▶ [Exercise goal]:
Scan the data that follows and count the lines with the string "accomplish"; answer with the count alone.

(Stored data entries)
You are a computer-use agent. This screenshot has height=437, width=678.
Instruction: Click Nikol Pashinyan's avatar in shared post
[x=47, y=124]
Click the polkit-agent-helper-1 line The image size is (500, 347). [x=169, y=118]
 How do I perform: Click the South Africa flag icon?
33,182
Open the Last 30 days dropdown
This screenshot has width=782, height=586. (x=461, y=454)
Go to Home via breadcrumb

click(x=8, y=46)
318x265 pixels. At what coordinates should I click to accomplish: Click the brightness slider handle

* * *

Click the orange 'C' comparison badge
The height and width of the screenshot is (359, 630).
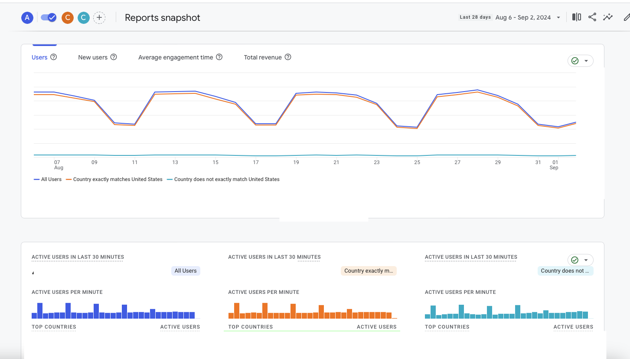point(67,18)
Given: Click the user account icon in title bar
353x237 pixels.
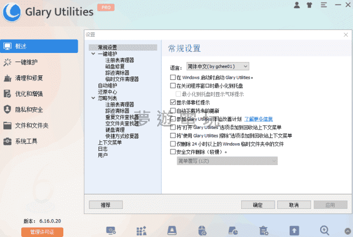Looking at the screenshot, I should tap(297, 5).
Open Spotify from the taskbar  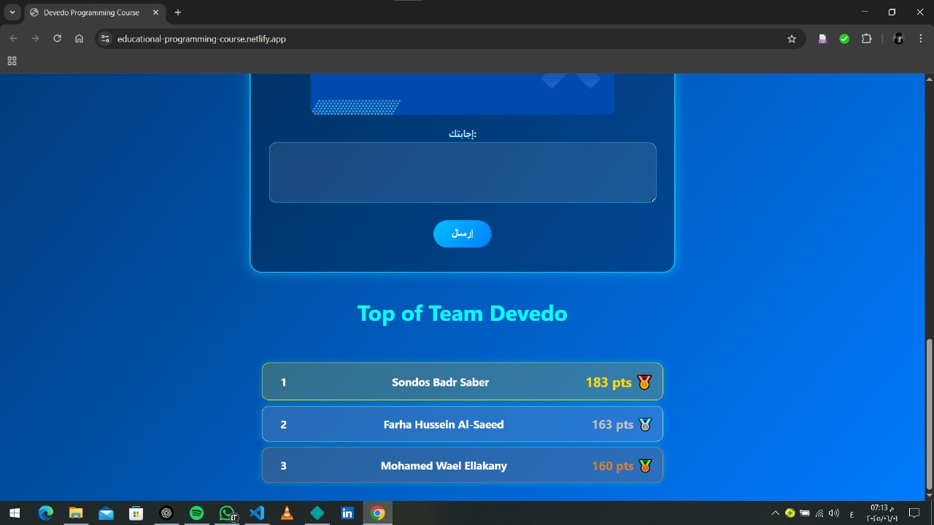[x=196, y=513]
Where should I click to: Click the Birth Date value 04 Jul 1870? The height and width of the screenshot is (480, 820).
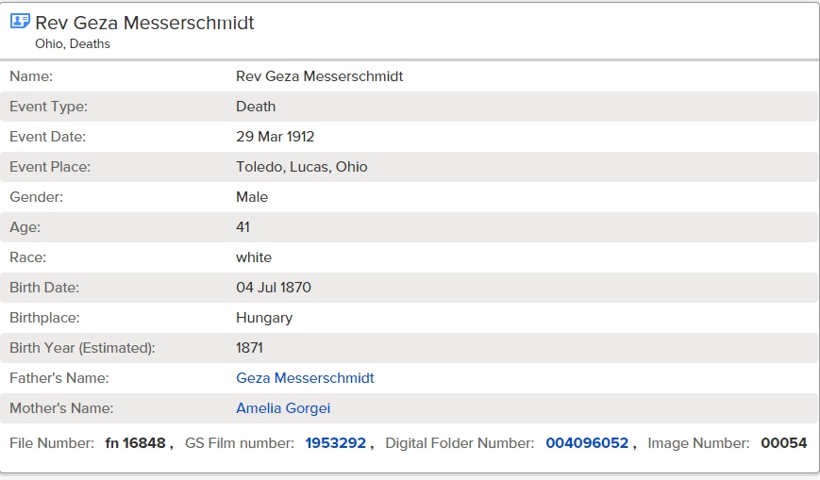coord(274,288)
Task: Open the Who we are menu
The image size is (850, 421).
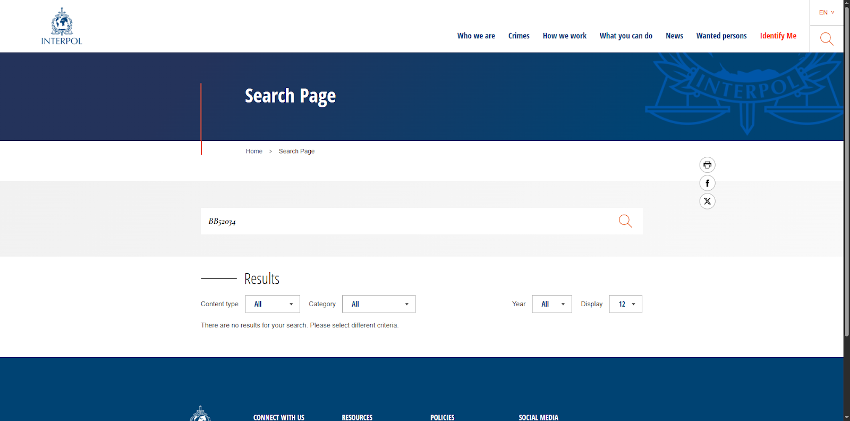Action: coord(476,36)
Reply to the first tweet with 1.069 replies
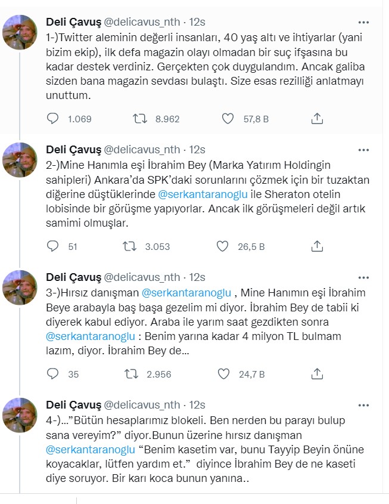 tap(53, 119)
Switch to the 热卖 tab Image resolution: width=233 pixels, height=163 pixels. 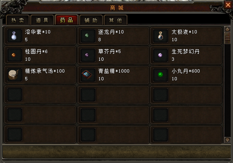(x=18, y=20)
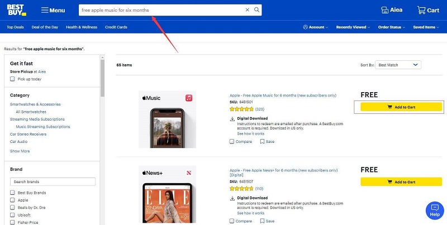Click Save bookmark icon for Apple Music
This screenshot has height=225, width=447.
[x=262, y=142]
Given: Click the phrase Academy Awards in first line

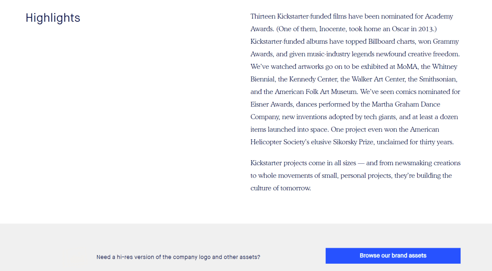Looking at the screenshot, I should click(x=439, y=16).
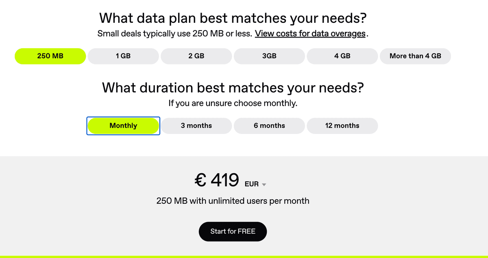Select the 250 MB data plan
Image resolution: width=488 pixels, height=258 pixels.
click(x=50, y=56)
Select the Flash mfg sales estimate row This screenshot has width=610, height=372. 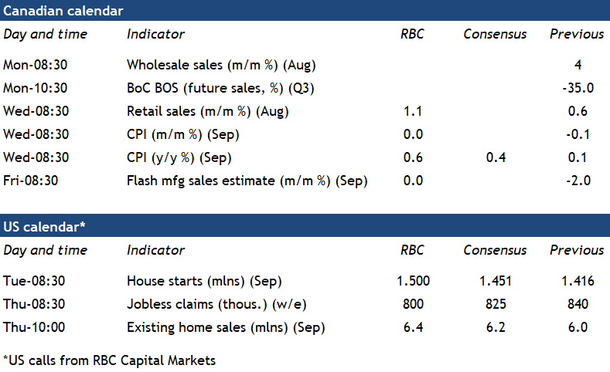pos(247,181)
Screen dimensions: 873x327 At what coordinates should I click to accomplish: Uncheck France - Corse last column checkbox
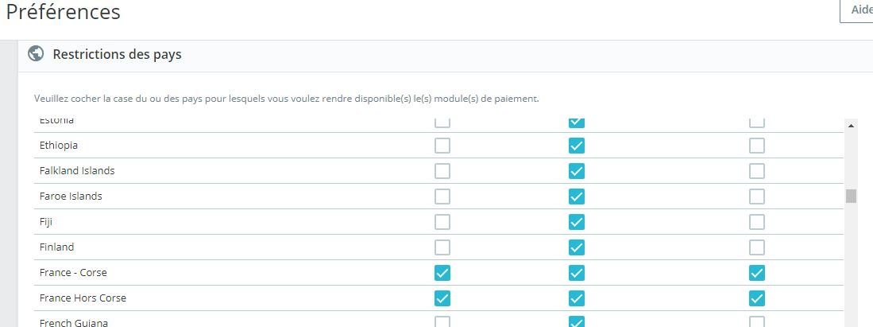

▶ [Exercise response]:
2